Nie podejmuj decyzji pochopnie . Gdy jednak mimo prób podejmiesz decyzję o rozstaniu to nie wyrzucaj sobie- nie wszystko warto "naprawiać" na siłę i na siłę nikogo nie zmusisz do miłości. Samooszukiwanie to niby dobra rzecz ale na dłuższą metę nie do zniesienia. Życie w udawnym związku bez miłości musi być straszne.
popieram tę opinię 1 nie zgadzam się z tą opinią 1

Re: Życie bez miłości i słów

Jakie to smutne. Coraz częściej obserwujemy, słyszymy bądź, tak jak tu na forum czytamy o takich związkach. Cóż, ŻYCIE...
popieram tę opinię 0 nie zgadzam się z tą opinią 1

Re: Życie bez miłości i słów

Uciekaj jak szybko się da.Tak się nie da żyć, wiem coś o tym, bo poświęcałam samą siebie przez 5 lat i nie byłam szczęśliwa, no może tylko momentami, jak mąż łaskawie miał dobry humor.Dzieci czują, że coś jest nie tak, są bystrzejsze niż nam się wydaje.Właśnie ze względu na nie odejdź, żeby nie powielały waszych nienaturalnych zachowań.Kiedy jest miłość ludzie potrafią ze sobą rozmawiać o wszystkim, nawet po największej kłótni.
popieram tę opinię 1 nie zgadzam się z tą opinią 1

Re: Życie bez miłości i słów

A ja jestem egoistką i żyję sama dla siebie.

§ WYODRĘBNIONE DANE
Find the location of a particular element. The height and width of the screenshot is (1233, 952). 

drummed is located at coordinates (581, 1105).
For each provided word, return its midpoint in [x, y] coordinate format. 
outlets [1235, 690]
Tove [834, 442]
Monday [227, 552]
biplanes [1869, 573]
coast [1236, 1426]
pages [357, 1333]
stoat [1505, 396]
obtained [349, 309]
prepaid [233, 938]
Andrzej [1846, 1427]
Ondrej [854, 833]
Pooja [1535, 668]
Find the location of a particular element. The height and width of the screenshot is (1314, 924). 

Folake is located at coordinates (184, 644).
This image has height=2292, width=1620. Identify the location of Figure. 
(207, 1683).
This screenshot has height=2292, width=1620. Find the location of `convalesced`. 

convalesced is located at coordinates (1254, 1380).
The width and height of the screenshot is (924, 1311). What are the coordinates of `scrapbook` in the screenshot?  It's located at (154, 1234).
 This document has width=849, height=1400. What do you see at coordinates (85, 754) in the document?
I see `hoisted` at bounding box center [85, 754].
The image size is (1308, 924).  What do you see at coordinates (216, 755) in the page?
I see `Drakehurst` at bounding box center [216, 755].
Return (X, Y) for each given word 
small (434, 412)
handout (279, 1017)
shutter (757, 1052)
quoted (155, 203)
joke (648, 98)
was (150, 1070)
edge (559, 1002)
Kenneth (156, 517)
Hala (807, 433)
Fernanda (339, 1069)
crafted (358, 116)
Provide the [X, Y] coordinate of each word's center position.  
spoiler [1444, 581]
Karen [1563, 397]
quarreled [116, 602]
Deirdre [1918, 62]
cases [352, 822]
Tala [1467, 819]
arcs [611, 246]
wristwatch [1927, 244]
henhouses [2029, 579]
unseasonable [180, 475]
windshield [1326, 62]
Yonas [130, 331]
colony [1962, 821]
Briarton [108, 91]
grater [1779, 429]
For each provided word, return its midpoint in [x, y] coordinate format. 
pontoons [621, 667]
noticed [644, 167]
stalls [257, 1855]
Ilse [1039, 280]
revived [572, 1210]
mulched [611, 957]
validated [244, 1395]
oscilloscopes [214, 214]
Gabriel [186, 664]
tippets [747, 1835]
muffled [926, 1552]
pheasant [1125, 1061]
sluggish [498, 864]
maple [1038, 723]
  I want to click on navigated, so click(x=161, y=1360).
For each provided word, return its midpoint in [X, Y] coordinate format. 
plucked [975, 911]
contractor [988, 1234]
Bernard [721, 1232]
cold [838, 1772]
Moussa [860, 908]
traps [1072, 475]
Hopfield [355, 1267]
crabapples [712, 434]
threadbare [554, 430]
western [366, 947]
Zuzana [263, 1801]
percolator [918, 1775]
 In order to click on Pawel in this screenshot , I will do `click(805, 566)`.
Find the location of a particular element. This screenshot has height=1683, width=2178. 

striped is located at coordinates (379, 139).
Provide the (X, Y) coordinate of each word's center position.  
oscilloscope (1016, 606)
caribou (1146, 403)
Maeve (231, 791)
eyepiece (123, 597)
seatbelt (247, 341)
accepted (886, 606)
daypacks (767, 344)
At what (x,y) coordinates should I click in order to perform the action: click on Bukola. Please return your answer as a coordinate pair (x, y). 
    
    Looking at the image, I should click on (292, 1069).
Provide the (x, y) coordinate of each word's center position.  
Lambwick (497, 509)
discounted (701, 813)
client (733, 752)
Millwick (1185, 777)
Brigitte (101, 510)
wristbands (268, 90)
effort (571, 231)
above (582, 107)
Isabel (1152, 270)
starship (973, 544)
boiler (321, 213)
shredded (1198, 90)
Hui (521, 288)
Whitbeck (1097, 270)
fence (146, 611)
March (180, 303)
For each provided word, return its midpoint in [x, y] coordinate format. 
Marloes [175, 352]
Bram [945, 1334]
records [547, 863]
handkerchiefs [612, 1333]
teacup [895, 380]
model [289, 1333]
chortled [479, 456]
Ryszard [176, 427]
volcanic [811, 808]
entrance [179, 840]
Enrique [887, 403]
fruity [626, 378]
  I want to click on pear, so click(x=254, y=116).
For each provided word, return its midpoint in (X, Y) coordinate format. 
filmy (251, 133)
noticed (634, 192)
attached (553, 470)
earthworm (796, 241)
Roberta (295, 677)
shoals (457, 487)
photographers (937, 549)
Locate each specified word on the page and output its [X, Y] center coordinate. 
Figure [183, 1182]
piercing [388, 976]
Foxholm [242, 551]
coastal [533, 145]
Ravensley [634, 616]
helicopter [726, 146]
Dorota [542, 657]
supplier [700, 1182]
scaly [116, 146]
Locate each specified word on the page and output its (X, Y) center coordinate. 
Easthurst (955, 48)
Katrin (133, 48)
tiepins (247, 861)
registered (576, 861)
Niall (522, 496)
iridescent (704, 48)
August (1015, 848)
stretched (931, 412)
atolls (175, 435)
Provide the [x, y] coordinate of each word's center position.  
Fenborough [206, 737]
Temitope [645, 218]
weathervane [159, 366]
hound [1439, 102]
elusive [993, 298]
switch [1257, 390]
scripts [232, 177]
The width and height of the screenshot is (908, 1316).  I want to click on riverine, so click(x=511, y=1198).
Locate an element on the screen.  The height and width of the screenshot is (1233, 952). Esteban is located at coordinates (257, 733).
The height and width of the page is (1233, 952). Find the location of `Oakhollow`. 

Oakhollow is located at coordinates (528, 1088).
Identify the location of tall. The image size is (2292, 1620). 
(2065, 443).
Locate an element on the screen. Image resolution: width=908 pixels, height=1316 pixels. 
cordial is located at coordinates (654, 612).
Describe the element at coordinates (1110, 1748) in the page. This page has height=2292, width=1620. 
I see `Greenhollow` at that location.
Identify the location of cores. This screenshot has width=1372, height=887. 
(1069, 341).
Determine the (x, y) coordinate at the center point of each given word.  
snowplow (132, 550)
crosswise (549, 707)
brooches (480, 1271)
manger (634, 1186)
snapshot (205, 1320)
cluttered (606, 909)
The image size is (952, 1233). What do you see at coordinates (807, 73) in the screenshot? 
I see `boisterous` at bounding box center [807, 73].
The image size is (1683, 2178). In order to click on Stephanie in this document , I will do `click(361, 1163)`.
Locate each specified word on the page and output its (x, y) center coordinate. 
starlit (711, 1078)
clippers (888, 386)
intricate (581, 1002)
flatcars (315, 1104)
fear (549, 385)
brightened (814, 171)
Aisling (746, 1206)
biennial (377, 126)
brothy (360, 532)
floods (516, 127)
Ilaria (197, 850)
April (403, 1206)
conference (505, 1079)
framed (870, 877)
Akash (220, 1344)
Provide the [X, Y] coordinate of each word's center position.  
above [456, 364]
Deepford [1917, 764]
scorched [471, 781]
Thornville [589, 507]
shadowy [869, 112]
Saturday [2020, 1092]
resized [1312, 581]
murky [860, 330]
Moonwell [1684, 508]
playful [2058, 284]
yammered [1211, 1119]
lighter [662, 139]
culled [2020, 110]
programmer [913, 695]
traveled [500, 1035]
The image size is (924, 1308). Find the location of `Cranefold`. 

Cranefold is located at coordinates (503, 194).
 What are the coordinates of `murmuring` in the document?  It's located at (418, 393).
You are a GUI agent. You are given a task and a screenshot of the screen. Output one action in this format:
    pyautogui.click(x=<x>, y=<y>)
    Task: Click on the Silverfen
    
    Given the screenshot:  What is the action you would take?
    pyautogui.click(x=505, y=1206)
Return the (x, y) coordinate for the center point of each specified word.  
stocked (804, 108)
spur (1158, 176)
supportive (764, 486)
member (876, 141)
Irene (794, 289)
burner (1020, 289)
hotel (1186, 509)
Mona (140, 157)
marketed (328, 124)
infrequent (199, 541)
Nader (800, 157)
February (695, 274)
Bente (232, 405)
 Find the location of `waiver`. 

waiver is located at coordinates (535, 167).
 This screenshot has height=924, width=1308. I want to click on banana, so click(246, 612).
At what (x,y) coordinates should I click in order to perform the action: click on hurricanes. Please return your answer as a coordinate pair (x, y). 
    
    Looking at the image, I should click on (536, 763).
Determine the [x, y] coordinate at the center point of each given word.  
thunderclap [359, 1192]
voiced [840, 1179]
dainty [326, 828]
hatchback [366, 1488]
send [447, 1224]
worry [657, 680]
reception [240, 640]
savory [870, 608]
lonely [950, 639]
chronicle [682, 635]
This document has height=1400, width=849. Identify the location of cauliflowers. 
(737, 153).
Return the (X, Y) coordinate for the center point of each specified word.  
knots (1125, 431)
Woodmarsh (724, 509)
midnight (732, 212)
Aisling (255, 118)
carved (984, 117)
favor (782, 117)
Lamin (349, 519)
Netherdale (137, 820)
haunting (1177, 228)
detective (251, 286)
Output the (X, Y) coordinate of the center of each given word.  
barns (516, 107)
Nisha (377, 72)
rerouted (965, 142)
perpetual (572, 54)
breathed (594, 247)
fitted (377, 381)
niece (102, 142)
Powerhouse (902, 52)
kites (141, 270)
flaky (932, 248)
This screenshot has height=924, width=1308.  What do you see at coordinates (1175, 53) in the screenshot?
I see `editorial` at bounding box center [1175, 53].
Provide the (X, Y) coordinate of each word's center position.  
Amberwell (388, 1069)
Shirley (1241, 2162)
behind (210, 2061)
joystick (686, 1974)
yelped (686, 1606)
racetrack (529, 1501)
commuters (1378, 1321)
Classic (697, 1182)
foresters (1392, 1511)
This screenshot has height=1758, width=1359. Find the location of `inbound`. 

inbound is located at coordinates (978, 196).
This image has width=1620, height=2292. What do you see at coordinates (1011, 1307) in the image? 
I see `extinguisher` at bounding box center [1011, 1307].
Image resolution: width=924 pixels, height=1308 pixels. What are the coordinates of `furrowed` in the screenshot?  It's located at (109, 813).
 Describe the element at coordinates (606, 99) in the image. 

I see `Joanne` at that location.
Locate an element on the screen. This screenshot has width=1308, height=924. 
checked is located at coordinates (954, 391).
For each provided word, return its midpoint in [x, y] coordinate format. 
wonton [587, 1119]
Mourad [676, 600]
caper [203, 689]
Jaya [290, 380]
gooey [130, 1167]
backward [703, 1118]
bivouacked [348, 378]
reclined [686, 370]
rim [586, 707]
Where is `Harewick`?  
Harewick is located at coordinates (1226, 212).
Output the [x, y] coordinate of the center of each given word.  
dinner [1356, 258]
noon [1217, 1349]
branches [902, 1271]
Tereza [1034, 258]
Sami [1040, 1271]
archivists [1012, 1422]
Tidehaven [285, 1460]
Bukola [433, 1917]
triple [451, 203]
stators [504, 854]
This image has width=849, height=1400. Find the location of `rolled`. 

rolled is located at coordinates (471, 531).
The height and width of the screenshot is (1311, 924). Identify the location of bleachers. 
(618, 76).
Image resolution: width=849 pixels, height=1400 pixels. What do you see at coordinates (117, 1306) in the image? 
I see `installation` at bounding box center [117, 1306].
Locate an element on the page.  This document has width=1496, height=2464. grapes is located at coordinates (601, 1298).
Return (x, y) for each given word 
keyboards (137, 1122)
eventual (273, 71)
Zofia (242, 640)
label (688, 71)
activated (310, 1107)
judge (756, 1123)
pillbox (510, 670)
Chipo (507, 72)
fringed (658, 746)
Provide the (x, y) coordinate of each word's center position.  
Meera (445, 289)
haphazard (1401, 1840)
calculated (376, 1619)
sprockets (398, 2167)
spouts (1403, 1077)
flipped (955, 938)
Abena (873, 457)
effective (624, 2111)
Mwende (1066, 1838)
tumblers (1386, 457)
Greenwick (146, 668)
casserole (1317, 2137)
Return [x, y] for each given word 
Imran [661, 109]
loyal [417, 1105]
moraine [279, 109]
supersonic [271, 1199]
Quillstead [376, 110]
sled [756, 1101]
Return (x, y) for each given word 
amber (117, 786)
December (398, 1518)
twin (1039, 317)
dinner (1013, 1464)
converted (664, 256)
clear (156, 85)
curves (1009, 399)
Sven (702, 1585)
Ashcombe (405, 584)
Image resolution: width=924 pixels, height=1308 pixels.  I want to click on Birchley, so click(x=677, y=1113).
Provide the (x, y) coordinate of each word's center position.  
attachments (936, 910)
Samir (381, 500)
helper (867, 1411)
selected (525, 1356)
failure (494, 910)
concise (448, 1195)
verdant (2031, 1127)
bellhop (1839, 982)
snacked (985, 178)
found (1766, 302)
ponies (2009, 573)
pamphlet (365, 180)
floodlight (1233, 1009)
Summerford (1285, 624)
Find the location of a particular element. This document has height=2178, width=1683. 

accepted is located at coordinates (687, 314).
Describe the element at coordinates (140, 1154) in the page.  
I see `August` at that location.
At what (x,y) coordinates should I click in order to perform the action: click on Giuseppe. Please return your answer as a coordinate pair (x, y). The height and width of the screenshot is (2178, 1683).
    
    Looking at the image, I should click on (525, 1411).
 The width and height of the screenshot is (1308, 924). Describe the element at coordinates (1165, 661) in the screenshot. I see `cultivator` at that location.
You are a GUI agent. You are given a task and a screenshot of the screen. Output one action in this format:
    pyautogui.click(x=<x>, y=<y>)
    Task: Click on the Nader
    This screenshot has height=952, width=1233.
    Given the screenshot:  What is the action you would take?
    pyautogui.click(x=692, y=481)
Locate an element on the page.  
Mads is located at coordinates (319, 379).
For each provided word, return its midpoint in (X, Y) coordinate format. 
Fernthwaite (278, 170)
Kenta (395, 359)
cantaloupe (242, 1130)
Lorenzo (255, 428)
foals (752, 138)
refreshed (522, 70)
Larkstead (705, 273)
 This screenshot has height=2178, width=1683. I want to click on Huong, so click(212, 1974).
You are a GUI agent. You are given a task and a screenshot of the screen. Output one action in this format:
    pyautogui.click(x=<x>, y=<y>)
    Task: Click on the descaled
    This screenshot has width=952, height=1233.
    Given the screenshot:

§ POLECENIE 1
Odpowiedz na pytania do fragmentu o życiu bez miłości:
(a) Przez ile lat, według wpisu zaczynającego się od „Uciekaj jak szybko się da”, osoba pisząca poświęcała samą siebie?
(b) Jakie, zgodnie z pierwszym wpisem, musi być życie w udawanym związku bez miłości?
(c) Ile razy poparto opinię wyrażoną we wpisie zaczynającym się od „Jakie to smutne”?
§ POLECENIE 2
Przełóż na angielski zdanie z fragmentu o życiu bez miłości: „Kiedy jest miłość ludzie potrafią ze sobą rozmawiać o wszystkim, nawet po największej kłótni.”
§ POLECENIE 3
Dopisz dalszy ciąg fragmentu o życiu bez miłości, zaczynając od miejsca, w którym się on kończy.

§ OSTATECZNA ODPOWIEDŹ 1
(a) Przez 5 lat.
(b) Straszne.
(c) 0 razy.

§ OSTATECZNA ODPOWIEDŹ 2
When there is love, people are able to talk with each other about everything, even after the biggest argument.

§ OSTATECZNA ODPOWIEDŹ 3
Realizuję swoje marzenia,plany i jest mi dobrze.
Miłość jest przereklamowana.....Nigdy wiecej
A teraz disujcie :-)))))))
popieram tę opinię 3 nie zgadzam się z tą opinią 2

Re: Życie bez miłości i słów

Jestem mężem. przechodze przez to co Ty, ale chyba z drugiej strony, to ja jestem tym, który nie kocha, w każdym razie nie na tyle żeby to okazywać i być szczęśliwym. Staram sie, próbuje, bardzo chciałbym żeby było tak jak kiedys. Czemu już nie jest? nie wiem, chyba oboje sie do tego przyczyniliśmy, teraz trudno nam to odzyskać. Trzeba próbować, chcieć, tylko boje sie że nawet najszczersze chęci nie są w stanie wpłynąć na to co sie czuję. Czuję pustkę (nie, nie zakochałem sie w nikim innym). To trwa już długo, ale wciąz nie wyobrażam sobie żeby mogło być przyczyną końca, chociaż nie jest łatwo i cierpimy przez to oboje. O ile Twoj mąż był kiedyś bardziej wylewny i przestał okazywać uczucia bo wygasły, to nie jest mu pewnie łatwiej niż Tobie. Jeśli zawsze taki był, cóż, wiele osób nie umie okazywać uczuć ale nie znaczy to że ich nie ma.
popieram tę opinię 1 nie zgadzam się z tą opinią 0

Re: Życie bez miłości i słów

a ja mam pytanie do tu się wypowiadających jak doszliście do tego że smutas to kobieta ?
popieram tę opinię 6 nie zgadzam się z tą opinią 0

Re: Życie bez miłości i słów

Pewnie z góry założono ze takie rozterki do domena kobiet..
popieram tę opinię 4 nie zgadzam się z tą opinią 0

Re: Życie bez miłości i słów

Tak,jestem kobieta. Nie mamy ślubu. Nie dam rady już dłużej..... Jest dobrym ojcem ale dla mnie kiepskim partnerem.... zamiast miłości,uczucia słyszę przykre słowa.....Nie umie dac nic więcej prócz zaplaconych rachunków. Aż żal powtarzać.....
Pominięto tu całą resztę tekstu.